Individuals and businesses who have been affected by the potential mis-selling of interest rate swap arrangements have been waiting for some basic principles to be established by the Courts. So far, despite many complaints, very few cases have resulted in
litigation. Where there has been litigation, the cases have settled and are subject to strict confidentiality provisions. We all therefore await with interest the outcome of the case of Grant Estates v RBS which was recently heard by the Scottish Courts. (The
case ran from Tuesday 29 May to Friday 1 June 2012 and was heard by Lord Hodge).

This case involved a small property developer, Grant Estates, that was pushed into administration in early 2011 after being hit with a £135,000 bill for an interest rate swap that protected the borrower from interest rates rising, and was highly profitable
for the banks should they fall. The agreement was signed with RBS on the same day in December 2007 that the Bank of England began to lower interest rates. Grant Estates argued that the agreement was an unfair term of contract.
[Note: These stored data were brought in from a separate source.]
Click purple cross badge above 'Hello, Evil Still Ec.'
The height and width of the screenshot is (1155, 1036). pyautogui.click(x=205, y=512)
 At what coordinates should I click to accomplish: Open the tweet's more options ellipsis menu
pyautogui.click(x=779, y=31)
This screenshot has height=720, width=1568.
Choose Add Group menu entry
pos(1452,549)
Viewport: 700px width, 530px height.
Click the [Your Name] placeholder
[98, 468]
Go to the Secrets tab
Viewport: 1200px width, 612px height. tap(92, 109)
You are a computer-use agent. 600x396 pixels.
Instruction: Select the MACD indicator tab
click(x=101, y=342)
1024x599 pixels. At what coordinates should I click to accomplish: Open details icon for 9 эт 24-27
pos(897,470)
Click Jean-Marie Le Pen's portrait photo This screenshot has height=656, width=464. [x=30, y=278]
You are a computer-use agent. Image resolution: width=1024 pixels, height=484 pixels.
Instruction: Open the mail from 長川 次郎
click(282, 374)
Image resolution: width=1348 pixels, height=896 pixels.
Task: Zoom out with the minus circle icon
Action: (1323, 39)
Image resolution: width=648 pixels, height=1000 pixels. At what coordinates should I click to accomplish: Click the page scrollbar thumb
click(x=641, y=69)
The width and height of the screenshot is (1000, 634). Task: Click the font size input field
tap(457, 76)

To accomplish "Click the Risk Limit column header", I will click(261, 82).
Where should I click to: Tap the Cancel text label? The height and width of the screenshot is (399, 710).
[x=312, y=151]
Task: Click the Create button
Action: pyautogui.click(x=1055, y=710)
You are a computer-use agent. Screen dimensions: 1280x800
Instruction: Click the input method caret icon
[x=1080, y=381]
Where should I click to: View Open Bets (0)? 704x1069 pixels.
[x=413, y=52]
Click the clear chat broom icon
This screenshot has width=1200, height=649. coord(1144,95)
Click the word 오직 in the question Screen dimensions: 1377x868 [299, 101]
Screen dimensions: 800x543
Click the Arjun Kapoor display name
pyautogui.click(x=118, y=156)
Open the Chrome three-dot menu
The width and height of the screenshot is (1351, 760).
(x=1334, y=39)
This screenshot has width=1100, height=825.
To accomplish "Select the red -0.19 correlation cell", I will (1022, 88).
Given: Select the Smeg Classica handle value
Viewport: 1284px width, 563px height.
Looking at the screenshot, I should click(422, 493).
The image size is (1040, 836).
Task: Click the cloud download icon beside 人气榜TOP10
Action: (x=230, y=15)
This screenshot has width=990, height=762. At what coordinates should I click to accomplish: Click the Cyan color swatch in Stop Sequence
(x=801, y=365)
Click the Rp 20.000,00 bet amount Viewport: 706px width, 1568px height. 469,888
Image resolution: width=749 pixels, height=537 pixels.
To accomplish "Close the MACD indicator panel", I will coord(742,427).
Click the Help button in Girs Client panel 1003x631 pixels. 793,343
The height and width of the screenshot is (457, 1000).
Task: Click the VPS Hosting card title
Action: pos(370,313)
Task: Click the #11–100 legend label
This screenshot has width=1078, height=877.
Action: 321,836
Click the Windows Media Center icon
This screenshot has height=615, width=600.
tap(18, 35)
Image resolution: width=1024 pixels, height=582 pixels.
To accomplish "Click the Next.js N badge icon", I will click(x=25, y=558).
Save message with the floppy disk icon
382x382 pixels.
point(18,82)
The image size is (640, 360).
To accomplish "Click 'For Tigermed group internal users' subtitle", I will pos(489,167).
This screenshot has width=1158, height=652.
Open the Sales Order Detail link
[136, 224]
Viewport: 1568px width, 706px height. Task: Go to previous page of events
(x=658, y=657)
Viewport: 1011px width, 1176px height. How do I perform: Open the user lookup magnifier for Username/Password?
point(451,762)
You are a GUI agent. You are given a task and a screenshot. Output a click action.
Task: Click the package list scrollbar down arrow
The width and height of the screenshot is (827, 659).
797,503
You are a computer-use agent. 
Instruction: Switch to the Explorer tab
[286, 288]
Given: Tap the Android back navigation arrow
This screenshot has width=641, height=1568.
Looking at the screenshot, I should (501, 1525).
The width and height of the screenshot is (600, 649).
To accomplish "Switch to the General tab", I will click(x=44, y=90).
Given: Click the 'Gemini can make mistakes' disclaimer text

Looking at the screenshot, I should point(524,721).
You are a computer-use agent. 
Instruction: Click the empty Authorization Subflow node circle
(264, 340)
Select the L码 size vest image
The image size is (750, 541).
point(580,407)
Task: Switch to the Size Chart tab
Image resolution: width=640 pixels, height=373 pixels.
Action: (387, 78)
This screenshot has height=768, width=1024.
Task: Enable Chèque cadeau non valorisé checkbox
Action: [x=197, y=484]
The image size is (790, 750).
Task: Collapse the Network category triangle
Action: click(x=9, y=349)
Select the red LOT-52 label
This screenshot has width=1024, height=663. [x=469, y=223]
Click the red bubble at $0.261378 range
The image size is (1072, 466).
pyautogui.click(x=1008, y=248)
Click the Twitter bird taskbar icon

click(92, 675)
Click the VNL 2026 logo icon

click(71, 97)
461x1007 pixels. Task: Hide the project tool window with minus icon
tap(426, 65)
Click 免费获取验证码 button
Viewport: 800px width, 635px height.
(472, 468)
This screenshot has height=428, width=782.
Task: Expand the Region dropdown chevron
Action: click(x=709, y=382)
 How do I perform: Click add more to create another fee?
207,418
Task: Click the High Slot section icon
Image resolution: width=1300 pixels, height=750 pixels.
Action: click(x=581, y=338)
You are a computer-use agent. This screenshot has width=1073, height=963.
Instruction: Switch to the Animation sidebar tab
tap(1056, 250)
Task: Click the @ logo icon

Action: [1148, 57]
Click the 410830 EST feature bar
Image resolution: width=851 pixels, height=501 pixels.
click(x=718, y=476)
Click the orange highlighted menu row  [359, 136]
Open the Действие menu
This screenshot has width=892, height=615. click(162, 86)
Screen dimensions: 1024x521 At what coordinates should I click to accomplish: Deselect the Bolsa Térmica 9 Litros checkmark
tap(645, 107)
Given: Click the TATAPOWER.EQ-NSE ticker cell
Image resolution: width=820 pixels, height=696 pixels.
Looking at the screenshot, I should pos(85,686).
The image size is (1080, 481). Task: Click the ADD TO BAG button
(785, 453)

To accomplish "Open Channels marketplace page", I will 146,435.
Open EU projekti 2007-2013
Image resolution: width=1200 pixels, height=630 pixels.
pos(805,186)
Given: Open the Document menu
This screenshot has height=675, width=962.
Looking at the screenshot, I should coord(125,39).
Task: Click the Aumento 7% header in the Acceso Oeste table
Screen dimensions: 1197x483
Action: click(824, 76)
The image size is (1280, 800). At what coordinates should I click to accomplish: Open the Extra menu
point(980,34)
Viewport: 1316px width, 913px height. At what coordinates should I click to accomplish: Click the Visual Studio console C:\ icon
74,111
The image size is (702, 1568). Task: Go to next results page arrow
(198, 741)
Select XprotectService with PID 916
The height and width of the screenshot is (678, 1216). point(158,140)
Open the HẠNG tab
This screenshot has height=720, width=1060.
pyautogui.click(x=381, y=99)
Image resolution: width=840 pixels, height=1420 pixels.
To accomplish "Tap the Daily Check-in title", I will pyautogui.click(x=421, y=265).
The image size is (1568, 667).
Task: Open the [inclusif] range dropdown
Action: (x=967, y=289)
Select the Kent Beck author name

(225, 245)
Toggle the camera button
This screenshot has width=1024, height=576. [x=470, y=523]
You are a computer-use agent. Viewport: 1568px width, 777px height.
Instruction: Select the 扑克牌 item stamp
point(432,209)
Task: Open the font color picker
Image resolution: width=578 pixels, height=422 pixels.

Although we are still awaiting the judgment some of the key representations made by both parties have been disclosed. On behalf of the Bank, Alistair Clark QC submitted that the Relationship Managers of RBS were acting purely as salesmen and as such did
not take responsibility for opinions given. As a result, it was argued that statements made by the RBS were "salesmanship" and not "advice", thus resulting in a "non advisory relationship" being established. This would mean that the Conduct of Business Sourcebook
Rules set out by the bank and the FSA would not apply.

Mr Clark went on to argue that the Market and Financial Instrument Directive 2004 which forms part of European Legislation and is intended to regulate the banks behaviour, was not directly applicable to businesses. It was argued that although the Directive
provides individuals with a remedy where there has been a breach of the FSA Rules, this does not mean that the same remedy should be available to limited companies.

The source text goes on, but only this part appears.